What would it be the best way to clear the NextAuth.js session when trying to hit the backend (Apollo GraphQL) and it returns a 401 because the token has expired or is invalid?
I thought about an errorLink
and signout
, but as far as I know signout
cannot be used server side at getServerSideProps
, but only client-side.
What is the recommended way to do so? Is there any other way to implement a middleware to take care of that scenario?
This would be the proof of concepto of the errorLink
I'm trying to implement, the code is caught in that if
but I can't use signOut()
as it's only available client-side.
const errorLink = onError(({ graphQLErrors }) => {
if (graphQLErrors?.[0]?.message === 'Unauthenticated.') {
// signOut();
}
});
function createApolloClient(session) {
return new ApolloClient({
cache: new InMemoryCache(),
ssrMode: typeof window === 'undefined',
link: from([
errorLink,
createUploadLink({
uri: GRAPHQL_URI,
credentials: 'same-origin',
headers: { Authorization: session?.accessToken ? `Bearer ${session.accessToken}` : '' },
}),
]),
});
}
Thanks
As Noah and Yog told you, there is no way to do it server-side, as signOut
must clear the state client-side. So this is how I would do it:
function createApolloClient(session) {
return new ApolloClient({
cache: new InMemoryCache(),
ssrMode: typeof window === 'undefined',
link: from([
createUploadLink({
uri: GRAPHQL_URI,
credentials: 'same-origin',
headers: { Authorization: session?.accessToken ? `Bearer ${session.accessToken}` : '' },
}),
]),
});
}
Then, in your getServerSiderProps
:
export const fetchServerSideProps = (
initializeApollo: (context: SessionBase | null) => ApolloClient<NormalizedCacheObject>
): GetServerSideProps => async (context) => {
const session = await getSession(context);
const apolloClient = initializeApollo(session);
try {
// Fetch anything from GraphQL here
return {
props: {
// add your required page props here
session,
},
};
} catch {
// Token invalid or expired error (401) caught here, so let's handle this client-side.

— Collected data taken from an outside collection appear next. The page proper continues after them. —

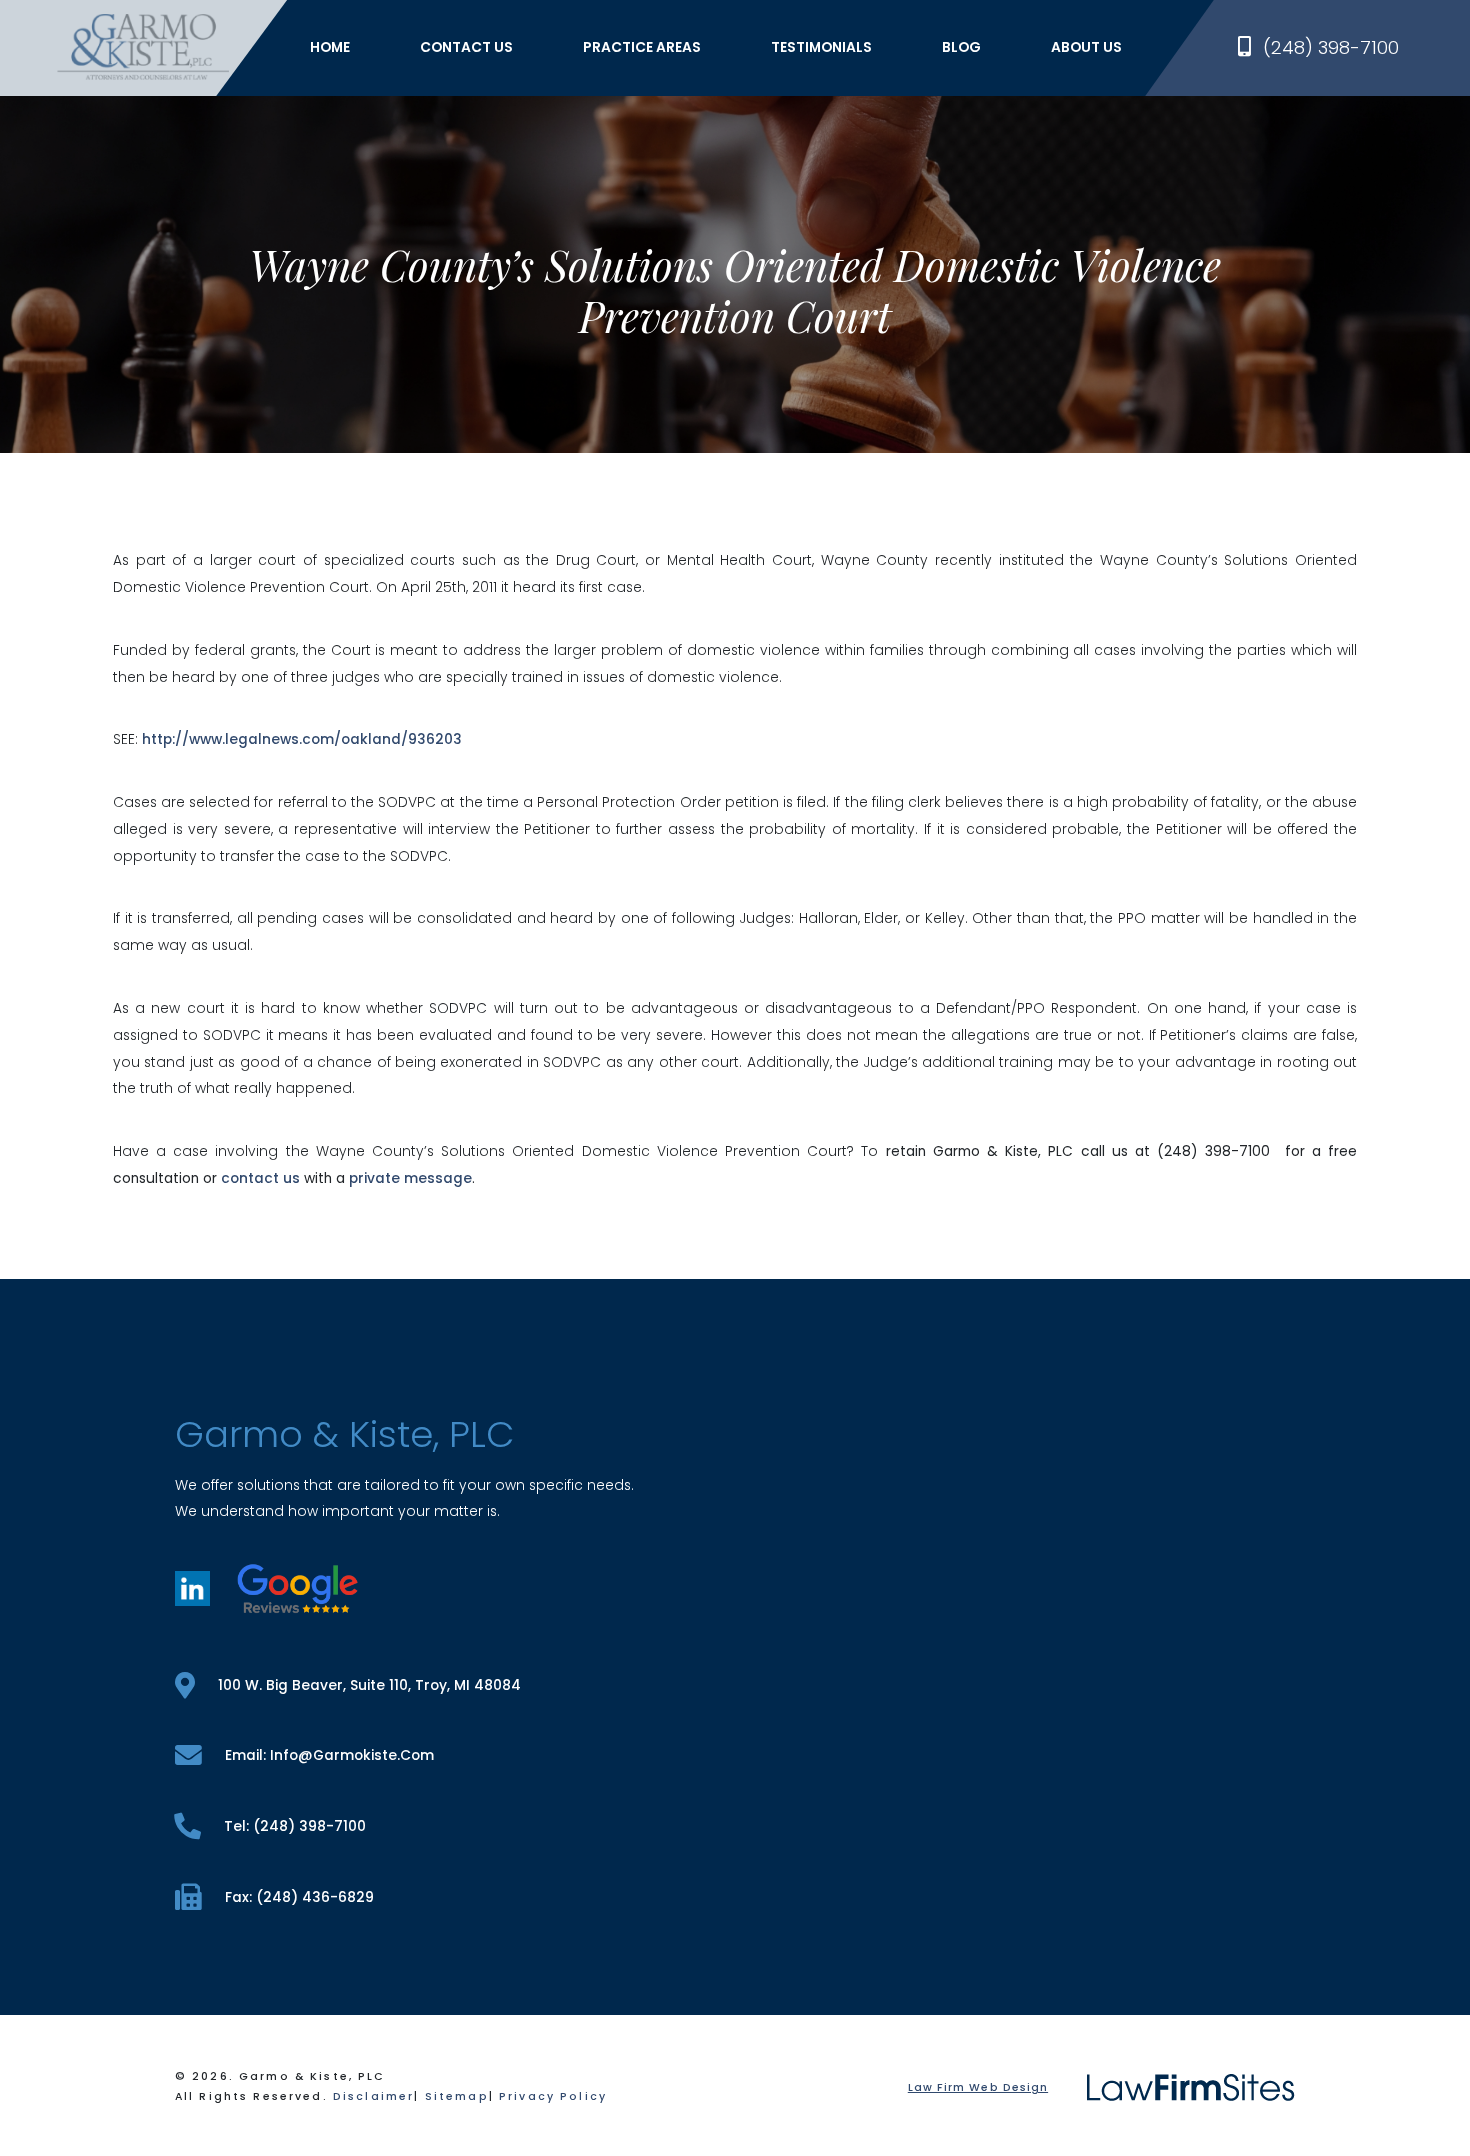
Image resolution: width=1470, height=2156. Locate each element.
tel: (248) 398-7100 (295, 1826)
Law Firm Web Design (978, 2087)
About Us (1086, 47)
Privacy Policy (553, 2096)
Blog (961, 47)
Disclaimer (373, 2096)
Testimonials (821, 47)
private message (410, 1178)
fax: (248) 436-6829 (299, 1897)
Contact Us (466, 47)
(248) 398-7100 (1331, 47)
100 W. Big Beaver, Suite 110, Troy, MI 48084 (369, 1685)
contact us (260, 1178)
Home (330, 47)
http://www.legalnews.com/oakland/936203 (302, 739)
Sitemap (457, 2096)
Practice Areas (642, 47)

return { props: { session: null } };
}
};
Finally, your page would look like:
const withAuth = <P extends { session: Session | null }>(Page: NextPage<P>) => (props: P): JSX.Element | null => {
if (!props.session) {
// Clear session and redirect to login
signOut({ callbackUrl: '/login' });
return null;
}
return <Page {...props} />;
};
const Page: NextPage<P> = (props) => (
<p>This should be shown ONLY if the user is logged in</p>
);
export default withAuth(LoggedInPage);
If it can't be done server-side, I guess this would be the better flow for it, right?